On her tryout with the Rebellion… My tryout with the Rebellion came about very quickly, as I found out it was happening about 12 hours before I hopped on a plane to Pittsburgh.  My college coach had been in touch and helped me secure the opportunity.  At first it was a whirlwind of being around talented athletes and having no idea how I would be able to compete, but now I have become more comfortable.  To be honest, playing professional softball was never really on my radar, since it was unheard of for an athlete to be drafted from division III.  I'm incredibly humbled to have been able to make this jump, and hope it inspires future players to take a chance even when it seems crazy. 

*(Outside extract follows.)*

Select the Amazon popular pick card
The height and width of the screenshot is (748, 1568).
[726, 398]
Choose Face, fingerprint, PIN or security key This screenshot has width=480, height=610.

On the added pressure of a short-term contract… I didn't necessarily feel more pressure on the field because of the short contract, because my goal is to do my best under any circumstances.  As expected, it did take some adjustment to get used to little things such as playing on turf, new catchers, a different type of ball, and facing a very different type of hitter.  I have so much to learn from the players in this league and a lot of work to do if I want to be successful.  However, no matter where my career in the NPF takes me I'm just grateful to get to experience it all.

On her plans for the future… I was a chemical engineering major in college, so my plans for the future involve starting a career in engineering.  I hope to move back to Boston in the fall and begin a new journey, somewhat apart from softball.  However, I will definitely stay involved in the game and likely teach pitching lessons.  I'm not sure whether my playing career will continue after this summer, and coaching is a possibility for the future.  Softball has grown to be such an integral part of my life that I'm sure I will always stay involved in some form. 

On what three things she’d take to a deserted island… I would take goggles for swimming underwater, a water filter, and a sleeping bag, assuming that other people or pets are not allowed.

1 comment:

  1. Already holding my vote as the greatest D3 pitcher of all-time, she can hold her own in the conversation of the very greatest hurler of all-time at any level of the college game.